Sompo sued to return iconic Van Gogh painting

Heirs of former owner allege artwork was forcibly sold by Nazis

Sompo sued to return iconic Van Gogh painting

Insurance News

By Gabriel Olano

The heirs of a former owner of one of Vincent Van Gogh’s Sunflowers paintings has sued current owner Sompo Holdings to return the artwork, claiming that it was forcibly sold as part of Nazi atrocities in Germany.

In a suit filed at a US federal court in Illinois, the former owner’s heirs said that the Nazi government forced their Jewish ancestor to sell the Sunflowers (F457) painting in 1934, the Yomiuri Shimbun reported. In 1987, the painting was purchased by Yasuda Fire & Marine Insurance, one of the predecessors of Sompo Holdings.

The complainants demanded the return of the painting and US$750 million in damages. They alleged that Yasuda Fire & Marine Insurance disregarded the painting's ownership history, and “unjustifiably gained commercial profits and other benefits” from the art.

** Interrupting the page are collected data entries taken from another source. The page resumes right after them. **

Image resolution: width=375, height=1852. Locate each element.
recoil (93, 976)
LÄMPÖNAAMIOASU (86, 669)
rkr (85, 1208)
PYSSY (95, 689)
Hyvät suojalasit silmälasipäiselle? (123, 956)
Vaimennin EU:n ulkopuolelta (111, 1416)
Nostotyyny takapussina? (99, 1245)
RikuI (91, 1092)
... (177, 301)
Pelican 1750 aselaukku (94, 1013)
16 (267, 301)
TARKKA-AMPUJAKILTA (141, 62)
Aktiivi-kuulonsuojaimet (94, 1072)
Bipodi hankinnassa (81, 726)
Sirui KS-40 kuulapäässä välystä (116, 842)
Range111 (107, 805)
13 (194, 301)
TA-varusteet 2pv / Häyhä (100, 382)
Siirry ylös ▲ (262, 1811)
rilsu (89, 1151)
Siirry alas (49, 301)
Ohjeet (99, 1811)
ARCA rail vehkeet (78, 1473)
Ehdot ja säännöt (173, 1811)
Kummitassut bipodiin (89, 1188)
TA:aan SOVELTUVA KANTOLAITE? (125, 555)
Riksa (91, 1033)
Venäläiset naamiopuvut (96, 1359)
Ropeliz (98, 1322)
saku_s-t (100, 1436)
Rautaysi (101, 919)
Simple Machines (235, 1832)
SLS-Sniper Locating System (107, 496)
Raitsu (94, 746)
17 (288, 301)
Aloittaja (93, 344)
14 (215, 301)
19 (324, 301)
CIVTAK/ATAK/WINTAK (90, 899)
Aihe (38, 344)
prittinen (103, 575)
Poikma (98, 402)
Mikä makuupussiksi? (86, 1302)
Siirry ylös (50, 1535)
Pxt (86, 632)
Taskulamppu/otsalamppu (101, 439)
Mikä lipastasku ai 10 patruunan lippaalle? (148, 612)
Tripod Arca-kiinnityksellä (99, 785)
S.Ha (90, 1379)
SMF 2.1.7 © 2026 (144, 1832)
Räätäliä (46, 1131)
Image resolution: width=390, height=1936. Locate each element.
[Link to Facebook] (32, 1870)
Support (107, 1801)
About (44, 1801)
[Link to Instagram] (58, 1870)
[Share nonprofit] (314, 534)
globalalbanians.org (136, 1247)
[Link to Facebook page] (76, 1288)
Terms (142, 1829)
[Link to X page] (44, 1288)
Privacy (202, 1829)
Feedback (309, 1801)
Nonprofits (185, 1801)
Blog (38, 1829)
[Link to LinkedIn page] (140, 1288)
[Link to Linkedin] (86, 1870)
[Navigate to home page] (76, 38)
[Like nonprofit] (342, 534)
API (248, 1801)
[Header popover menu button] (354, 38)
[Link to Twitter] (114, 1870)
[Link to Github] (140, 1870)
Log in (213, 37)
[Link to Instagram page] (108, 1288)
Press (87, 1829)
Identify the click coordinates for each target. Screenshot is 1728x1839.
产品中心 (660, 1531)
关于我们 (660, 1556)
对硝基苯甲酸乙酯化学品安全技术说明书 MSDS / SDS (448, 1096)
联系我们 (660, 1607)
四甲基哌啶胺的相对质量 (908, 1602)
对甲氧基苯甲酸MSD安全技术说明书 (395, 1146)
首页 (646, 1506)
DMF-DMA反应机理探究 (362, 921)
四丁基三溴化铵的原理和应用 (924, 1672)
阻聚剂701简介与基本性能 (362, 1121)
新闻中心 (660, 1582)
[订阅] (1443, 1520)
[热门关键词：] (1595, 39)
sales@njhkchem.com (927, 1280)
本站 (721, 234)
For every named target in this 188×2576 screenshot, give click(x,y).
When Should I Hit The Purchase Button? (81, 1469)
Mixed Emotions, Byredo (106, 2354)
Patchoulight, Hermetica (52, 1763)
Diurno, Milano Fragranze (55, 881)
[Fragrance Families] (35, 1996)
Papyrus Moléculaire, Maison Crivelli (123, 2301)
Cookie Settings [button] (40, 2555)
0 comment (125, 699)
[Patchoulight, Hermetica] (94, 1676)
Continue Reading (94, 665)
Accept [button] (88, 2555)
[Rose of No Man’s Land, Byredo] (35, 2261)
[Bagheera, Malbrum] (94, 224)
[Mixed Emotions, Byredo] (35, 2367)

Sompo Holdings said that it had not yet received the complaint, and that it is willing to defend its ownership of the painting. The insurer countered that it purchased the painting at a public auction and that it has exhibited the painting for more than 35 years.

The painting was auctioned off in London in 1987 for US$39.9 million (or around ¥5.8 billion at the time). This set a record for the most expensive painting, which has since been broken multiple times. Sunflowers (F457) is currently displayed at the Sompo Museum of Art in Shinjuku, Tokyo.